Your objective
Copy out the material word for word, from the very beginning down to the line that contains "कंपनी प्रोफ़ाइल (39, 227)", with that line included.
+++ Material for this task +++
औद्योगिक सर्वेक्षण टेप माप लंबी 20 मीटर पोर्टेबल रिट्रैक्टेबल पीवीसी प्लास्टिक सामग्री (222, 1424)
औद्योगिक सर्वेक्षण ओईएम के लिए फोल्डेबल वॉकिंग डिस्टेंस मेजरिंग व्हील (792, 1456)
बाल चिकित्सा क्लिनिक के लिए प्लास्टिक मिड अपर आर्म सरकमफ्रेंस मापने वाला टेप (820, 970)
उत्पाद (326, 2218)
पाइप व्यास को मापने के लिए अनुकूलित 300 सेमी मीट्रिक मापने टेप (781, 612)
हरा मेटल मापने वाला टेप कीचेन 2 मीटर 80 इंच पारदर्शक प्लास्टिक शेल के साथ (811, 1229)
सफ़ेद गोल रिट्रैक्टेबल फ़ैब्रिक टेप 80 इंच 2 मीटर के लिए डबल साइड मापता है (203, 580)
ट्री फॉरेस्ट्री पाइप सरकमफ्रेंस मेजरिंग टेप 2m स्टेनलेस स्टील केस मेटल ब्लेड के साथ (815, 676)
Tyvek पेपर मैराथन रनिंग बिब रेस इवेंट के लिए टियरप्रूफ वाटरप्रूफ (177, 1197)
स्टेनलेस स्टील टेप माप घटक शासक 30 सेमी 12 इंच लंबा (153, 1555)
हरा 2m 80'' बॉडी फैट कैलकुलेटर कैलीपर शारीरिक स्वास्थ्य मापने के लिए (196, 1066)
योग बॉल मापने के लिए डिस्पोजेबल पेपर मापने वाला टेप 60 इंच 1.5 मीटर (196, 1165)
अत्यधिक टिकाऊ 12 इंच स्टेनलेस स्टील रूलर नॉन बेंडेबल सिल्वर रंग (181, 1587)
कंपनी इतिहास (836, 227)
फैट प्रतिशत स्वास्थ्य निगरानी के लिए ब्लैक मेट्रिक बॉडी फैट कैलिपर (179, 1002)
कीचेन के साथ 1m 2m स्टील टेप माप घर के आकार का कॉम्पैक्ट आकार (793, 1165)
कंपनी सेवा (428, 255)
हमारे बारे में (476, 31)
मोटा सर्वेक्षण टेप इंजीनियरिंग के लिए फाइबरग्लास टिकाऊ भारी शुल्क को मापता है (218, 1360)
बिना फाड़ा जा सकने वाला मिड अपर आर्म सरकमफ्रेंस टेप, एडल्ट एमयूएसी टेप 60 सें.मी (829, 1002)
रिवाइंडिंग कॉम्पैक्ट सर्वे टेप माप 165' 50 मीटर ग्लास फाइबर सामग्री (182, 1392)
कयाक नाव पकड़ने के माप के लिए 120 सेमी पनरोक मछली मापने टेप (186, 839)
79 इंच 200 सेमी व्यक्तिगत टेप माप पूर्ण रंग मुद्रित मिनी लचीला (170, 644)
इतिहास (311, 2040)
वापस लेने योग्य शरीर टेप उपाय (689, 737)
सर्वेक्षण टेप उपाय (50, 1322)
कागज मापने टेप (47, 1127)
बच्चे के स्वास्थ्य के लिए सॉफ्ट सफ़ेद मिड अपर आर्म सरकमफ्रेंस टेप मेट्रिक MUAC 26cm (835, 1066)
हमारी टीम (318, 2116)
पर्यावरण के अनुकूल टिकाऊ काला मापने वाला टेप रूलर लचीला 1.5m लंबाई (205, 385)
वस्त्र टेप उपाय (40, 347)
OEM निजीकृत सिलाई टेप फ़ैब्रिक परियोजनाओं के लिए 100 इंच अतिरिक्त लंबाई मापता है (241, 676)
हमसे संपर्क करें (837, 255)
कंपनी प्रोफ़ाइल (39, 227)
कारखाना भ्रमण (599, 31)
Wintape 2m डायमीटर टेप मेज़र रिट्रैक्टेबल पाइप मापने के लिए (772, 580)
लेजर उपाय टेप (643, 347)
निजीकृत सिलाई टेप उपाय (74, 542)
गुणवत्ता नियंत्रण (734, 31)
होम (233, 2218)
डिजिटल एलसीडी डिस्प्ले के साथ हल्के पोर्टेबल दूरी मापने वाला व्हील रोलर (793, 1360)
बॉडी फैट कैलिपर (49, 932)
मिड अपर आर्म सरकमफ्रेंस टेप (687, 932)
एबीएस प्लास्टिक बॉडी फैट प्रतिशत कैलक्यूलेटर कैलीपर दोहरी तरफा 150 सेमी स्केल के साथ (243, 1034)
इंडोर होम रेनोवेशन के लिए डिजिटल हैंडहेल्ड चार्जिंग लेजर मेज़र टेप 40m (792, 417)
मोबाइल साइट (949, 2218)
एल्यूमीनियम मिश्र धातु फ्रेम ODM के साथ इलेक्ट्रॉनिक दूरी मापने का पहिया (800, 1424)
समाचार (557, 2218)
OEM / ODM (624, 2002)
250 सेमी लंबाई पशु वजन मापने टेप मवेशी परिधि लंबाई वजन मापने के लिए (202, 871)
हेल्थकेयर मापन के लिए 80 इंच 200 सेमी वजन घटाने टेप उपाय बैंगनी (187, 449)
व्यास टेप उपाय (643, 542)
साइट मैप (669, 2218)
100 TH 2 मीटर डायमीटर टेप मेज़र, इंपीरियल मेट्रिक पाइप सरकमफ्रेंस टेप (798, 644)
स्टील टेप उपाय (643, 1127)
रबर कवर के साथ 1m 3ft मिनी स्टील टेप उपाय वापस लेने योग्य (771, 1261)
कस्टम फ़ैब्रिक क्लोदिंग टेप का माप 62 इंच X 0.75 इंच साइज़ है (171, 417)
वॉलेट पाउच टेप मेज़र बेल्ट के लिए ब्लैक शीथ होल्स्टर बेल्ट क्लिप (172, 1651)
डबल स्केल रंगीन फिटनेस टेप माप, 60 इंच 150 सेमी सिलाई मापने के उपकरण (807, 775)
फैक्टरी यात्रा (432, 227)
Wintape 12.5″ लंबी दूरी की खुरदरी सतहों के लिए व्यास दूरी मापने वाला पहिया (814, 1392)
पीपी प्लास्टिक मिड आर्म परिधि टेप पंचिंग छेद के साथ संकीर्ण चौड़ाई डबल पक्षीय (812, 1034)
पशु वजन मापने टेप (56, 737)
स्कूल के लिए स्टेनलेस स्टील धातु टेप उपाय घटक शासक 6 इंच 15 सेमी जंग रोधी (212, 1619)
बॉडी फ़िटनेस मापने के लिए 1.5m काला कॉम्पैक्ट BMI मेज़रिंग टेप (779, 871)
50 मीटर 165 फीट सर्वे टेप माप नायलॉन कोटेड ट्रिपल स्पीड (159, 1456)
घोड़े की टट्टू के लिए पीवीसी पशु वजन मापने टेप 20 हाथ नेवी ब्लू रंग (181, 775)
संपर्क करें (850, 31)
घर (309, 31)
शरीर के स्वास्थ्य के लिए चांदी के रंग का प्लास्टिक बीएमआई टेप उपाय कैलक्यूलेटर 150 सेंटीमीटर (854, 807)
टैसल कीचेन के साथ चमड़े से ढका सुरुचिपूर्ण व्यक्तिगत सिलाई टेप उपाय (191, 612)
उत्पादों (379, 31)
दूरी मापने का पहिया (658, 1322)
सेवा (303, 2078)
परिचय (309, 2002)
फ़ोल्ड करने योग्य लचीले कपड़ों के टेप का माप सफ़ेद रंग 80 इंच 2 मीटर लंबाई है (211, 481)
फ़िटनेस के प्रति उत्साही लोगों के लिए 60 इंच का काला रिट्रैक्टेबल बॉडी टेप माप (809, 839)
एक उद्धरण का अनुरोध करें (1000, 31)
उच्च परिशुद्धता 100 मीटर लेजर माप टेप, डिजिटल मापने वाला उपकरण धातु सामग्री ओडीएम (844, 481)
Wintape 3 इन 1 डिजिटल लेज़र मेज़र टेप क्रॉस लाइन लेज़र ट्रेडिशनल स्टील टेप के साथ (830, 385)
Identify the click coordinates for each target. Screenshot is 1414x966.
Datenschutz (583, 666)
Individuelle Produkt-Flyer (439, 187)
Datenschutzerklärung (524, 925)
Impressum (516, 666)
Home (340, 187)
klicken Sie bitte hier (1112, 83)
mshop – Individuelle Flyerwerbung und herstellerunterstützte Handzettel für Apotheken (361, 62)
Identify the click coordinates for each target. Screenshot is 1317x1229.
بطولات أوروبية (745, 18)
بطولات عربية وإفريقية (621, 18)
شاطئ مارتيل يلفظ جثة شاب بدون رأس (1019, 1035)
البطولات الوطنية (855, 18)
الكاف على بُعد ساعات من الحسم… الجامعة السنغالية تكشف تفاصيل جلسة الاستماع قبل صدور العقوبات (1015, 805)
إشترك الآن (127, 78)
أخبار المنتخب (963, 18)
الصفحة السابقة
+++
Complete answer
औद्योगिक सर्वेक्षण टेप माप लंबी 20 मीटर पोर्टेबल रिट्रैक्टेबल पीवीसी प्लास्टिक सामग्री (222, 1424)
औद्योगिक सर्वेक्षण ओईएम के लिए फोल्डेबल वॉकिंग डिस्टेंस मेजरिंग व्हील (792, 1456)
बाल चिकित्सा क्लिनिक के लिए प्लास्टिक मिड अपर आर्म सरकमफ्रेंस मापने वाला टेप (820, 970)
उत्पाद (326, 2218)
पाइप व्यास को मापने के लिए अनुकूलित 300 सेमी मीट्रिक मापने टेप (781, 612)
हरा मेटल मापने वाला टेप कीचेन 2 मीटर 80 इंच पारदर्शक प्लास्टिक शेल के साथ (811, 1229)
सफ़ेद गोल रिट्रैक्टेबल फ़ैब्रिक टेप 80 इंच 2 मीटर के लिए डबल साइड मापता है (203, 580)
ट्री फॉरेस्ट्री पाइप सरकमफ्रेंस मेजरिंग टेप 2m स्टेनलेस स्टील केस मेटल ब्लेड के साथ (815, 676)
Tyvek पेपर मैराथन रनिंग बिब रेस इवेंट के लिए टियरप्रूफ वाटरप्रूफ (177, 1197)
स्टेनलेस स्टील टेप माप घटक शासक 30 सेमी 12 इंच लंबा (153, 1555)
हरा 2m 80'' बॉडी फैट कैलकुलेटर कैलीपर शारीरिक स्वास्थ्य मापने के लिए (196, 1066)
योग बॉल मापने के लिए डिस्पोजेबल पेपर मापने वाला टेप 60 इंच 1.5 मीटर (196, 1165)
अत्यधिक टिकाऊ 12 इंच स्टेनलेस स्टील रूलर नॉन बेंडेबल सिल्वर रंग (181, 1587)
कंपनी इतिहास (836, 227)
फैट प्रतिशत स्वास्थ्य निगरानी के लिए ब्लैक मेट्रिक बॉडी फैट कैलिपर (179, 1002)
कीचेन के साथ 1m 2m स्टील टेप माप घर के आकार का कॉम्पैक्ट आकार (793, 1165)
कंपनी सेवा (428, 255)
हमारे बारे में (476, 31)
मोटा सर्वेक्षण टेप इंजीनियरिंग के लिए फाइबरग्लास टिकाऊ भारी शुल्क को मापता है (218, 1360)
बिना फाड़ा जा सकने वाला मिड अपर आर्म सरकमफ्रेंस टेप, एडल्ट एमयूएसी टेप 60 सें.मी (829, 1002)
रिवाइंडिंग कॉम्पैक्ट सर्वे टेप माप 165' 50 मीटर ग्लास फाइबर सामग्री (182, 1392)
कयाक नाव पकड़ने के माप के लिए 120 सेमी पनरोक मछली मापने टेप (186, 839)
79 इंच 200 सेमी व्यक्तिगत टेप माप पूर्ण रंग मुद्रित मिनी लचीला (170, 644)
इतिहास (311, 2040)
वापस लेने योग्य शरीर टेप उपाय (689, 737)
सर्वेक्षण टेप उपाय (50, 1322)
कागज मापने टेप (47, 1127)
बच्चे के स्वास्थ्य के लिए सॉफ्ट सफ़ेद मिड अपर आर्म सरकमफ्रेंस टेप मेट्रिक MUAC 26cm (835, 1066)
हमारी टीम (318, 2116)
पर्यावरण के अनुकूल टिकाऊ काला मापने वाला टेप रूलर लचीला 1.5m लंबाई (205, 385)
वस्त्र टेप उपाय (40, 347)
OEM निजीकृत सिलाई टेप फ़ैब्रिक परियोजनाओं के लिए 100 इंच अतिरिक्त लंबाई मापता है (241, 676)
हमसे संपर्क करें (837, 255)
कंपनी प्रोफ़ाइल (39, 227)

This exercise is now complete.